444 / 2019-03-13 09:45:14

Mode Coupling effect on Converging Richtmyer-Meshkov Instability

Richtmyer-Meshkov,Shock wave,Mode Coupling

全体主题 > Interface Instabilities at Extremes

Richtmyer-Meshkov instability (RMI) occurs as a shock wave strikes a contact interface separating two fluids of different properties. After the shock impact, the perturbations on the interface first grow linearly, then nonlinearly, and finally trigger a flow transition to turbulent mixing. Over the past decades, the RMI has been a subject of intensive research due to its significance in scientific research and crucial role in practical applications such as inertial confinement fusion (ICF). Previous studies on RMI mainly considered the planar shock-induced case, and several review articles have been published. Nevertheless, in realities, the RMI usually takes place in a curved or convergent geometry. As compared to the planar RMI, the instability in a convergent geometry is much more complicated due to the presence of Bell-plesset (BP) and Rayleigh-Taylor (RT) effects. So far, there is no published research on the converging RMI of a multi-mode interface, which motivates the present study. In this work, the instability of a dual-mode interface impacted by a cylindrically converging shock is simulated by an upwind space-time conservation element and solution element (CE/SE) scheme. The upwind CE/SE scheme inherits most properties of the original CE/SE scheme and further avoids spurious oscillations by breaking the space–time inversion invariance. A series of dual-mode interfaces with different amplitude ratios and phase differences are considered.
Results show that for dual-mode cases the second mode significantly breaks the symmetry of the interface. As a consequence, interpenetrating bubble and spike structures emerge earlier than that of the single-mode case.

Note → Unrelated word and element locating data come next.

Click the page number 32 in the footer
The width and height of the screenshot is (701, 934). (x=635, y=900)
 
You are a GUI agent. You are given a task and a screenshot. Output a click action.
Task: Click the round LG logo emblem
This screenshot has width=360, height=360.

The distinct nonlinear structures between in-phase and out-of-phase dual-mode cases suggests a significant influence of the initial small second mode on the evolution of the fundamental mode. Interaction of fundamental mode and second perturbation is carefully analyzed through comparing Fast Fourier Transform (FFT) results. It is indicated that each wave grows independently at early stage and then diverge in the nonlinear phase due to the increasingly strong mode coupling effect. For dual-mode interfaces, new harmonics with wave numbers of k_1±k_2 are evidently generated due to the mode coupling, and they greatly inhibit or promote the growth of the fundamental mode. At late stages, the interface undergoes an evident deceleration, which cause an RT stabilization. The promoted fundamental mode suffers a stronger suppression by RT effect while the one suppressed undergoes a much weaker RT effect. Hence, the deviation among three curves in the deceleration phase becomes progressively smaller, which suggests a unique negative feedback mechanism in converging multimode RMI.